The National Cancer Institute issued two funding opportunityannouncements to create a grant-funded network for early phase cancer prevention trials. Requests for Applications for the Cancer Prevention Clinical Trials Network: CP-CTNet Sites and Cancer Prevention Clinical Trials Network: CP-CTNet Data Management, Auditing, and Coordinating Center were released September 14, 2018; applications are due November 16, 2018.
The CP-CTNet funding opportunity announcements solicit applications from institutions and organizations to participate in the program. More information on announcements RFA-CA-18-029 (CP-CTNet Sites, UG1 Clinical Trial Required) and RFA-CA-18-030 (CP-CTNet Data Management, Auditing, and Coordinating Center (DMACC), U24 Clinical Trial Required) are available on the Division of Cancer Prevention website. This program will replace the current contract-funded Phase 0-I-II Cancer Prevention Program, known as The Consortia.
In addition, the program announced two informational webinars to address questions from potential applicants to be held on Tuesday, October 2 consecutively, from 2:00 pm to 3:00 pm EDT for the UG1 and 3:00 pm to 4:00 pm EDT for the U24. Registration is required and questions may be sent in advance from the registration page or to CPCTNet@mail.nih.gov.

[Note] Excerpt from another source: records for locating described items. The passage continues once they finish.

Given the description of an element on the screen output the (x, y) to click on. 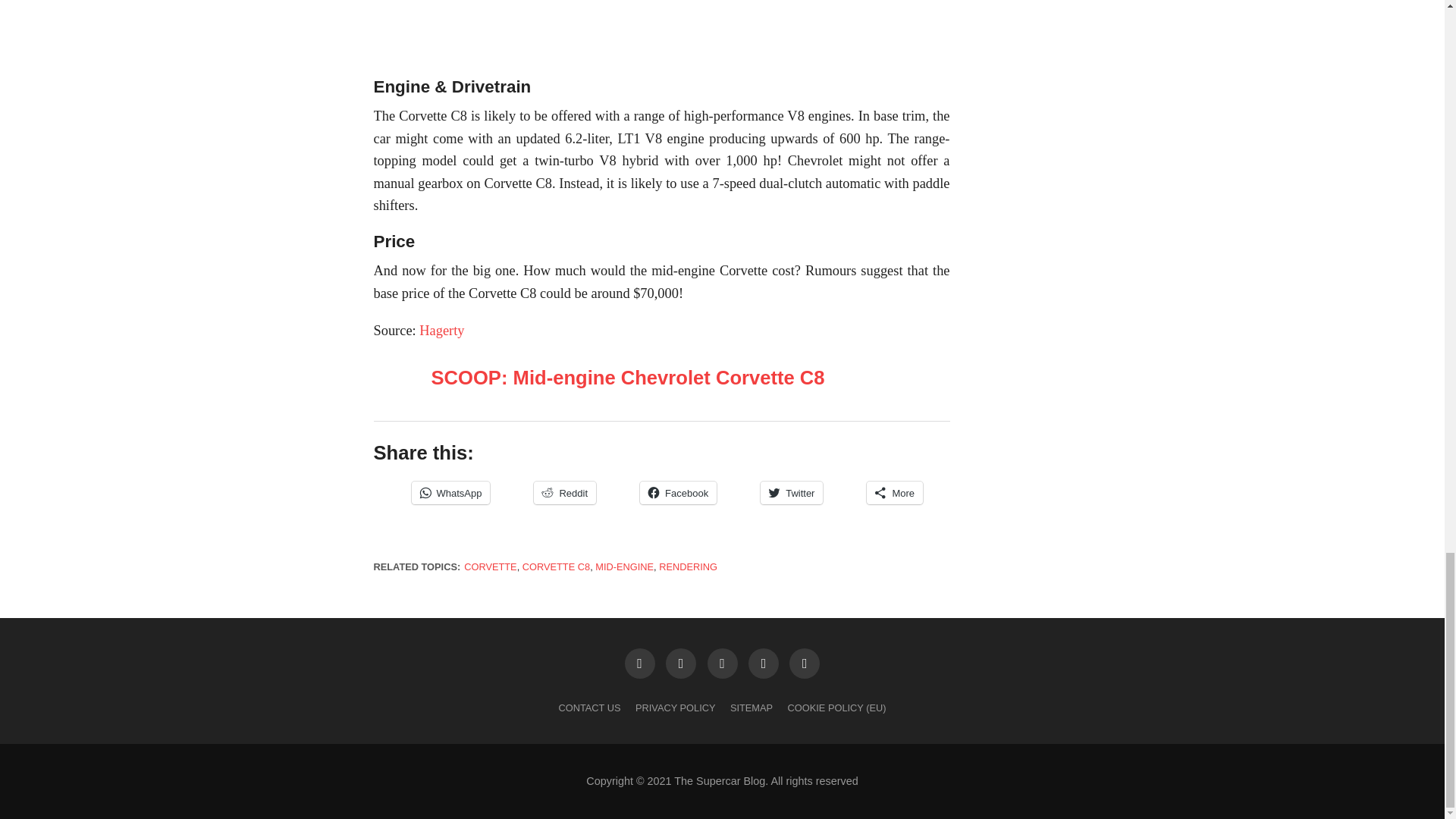
SCOOP: Mid-engine Chevrolet Corvette C8 (627, 377)
Twitter (791, 492)
Click to share on WhatsApp (449, 492)
CORVETTE C8 (555, 566)
More (894, 492)
RENDERING (688, 566)
Click to share on Facebook (678, 492)
Click to share on Twitter (791, 492)
Reddit (564, 492)
Click to share on Reddit (564, 492)
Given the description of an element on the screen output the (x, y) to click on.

The Cancer Prevention Clinical Trials Network (CP-CTNet) will perform early phase clinical trials to assess the safety, tolerability, and cancer preventive potential of agents and interventions of varying classes, many of which target molecules or processes known to be important during carcinogenesis. These trials include phase 0 (micro-dosing), phase I (dose-finding), and phase II (preliminary efficacy) clinical trials. The goal is to identify safe and effective preventive interventions in order to advance their further clinical development for cancer prevention.
The overall goal of CP-CTNet is to perform early phase cancer prevention clinical trials to identify agents and interventions that can advance through the various phases of clinical development. Specific objectives are summarized below:
- To efficiently design and conduct early phase clinical trials to assess the cancer preventive potential of a variety of different agents or strategies. Emphasis is on novel agents and interventions that target relevant pathways important in carcinogenesis.
- To characterize the effects of these agents and interventions on their molecular targets, as well as on other biological events associated with cancer development (such as cell proliferation, apoptosis, growth factor expression, oncogene expression, immune response) and correlate these effects with clinical endpoints.
- To develop further scientific insights into the mechanism of cancer prevention by the agent or strategy examined and to continue to develop novel potential markers as determinants of response.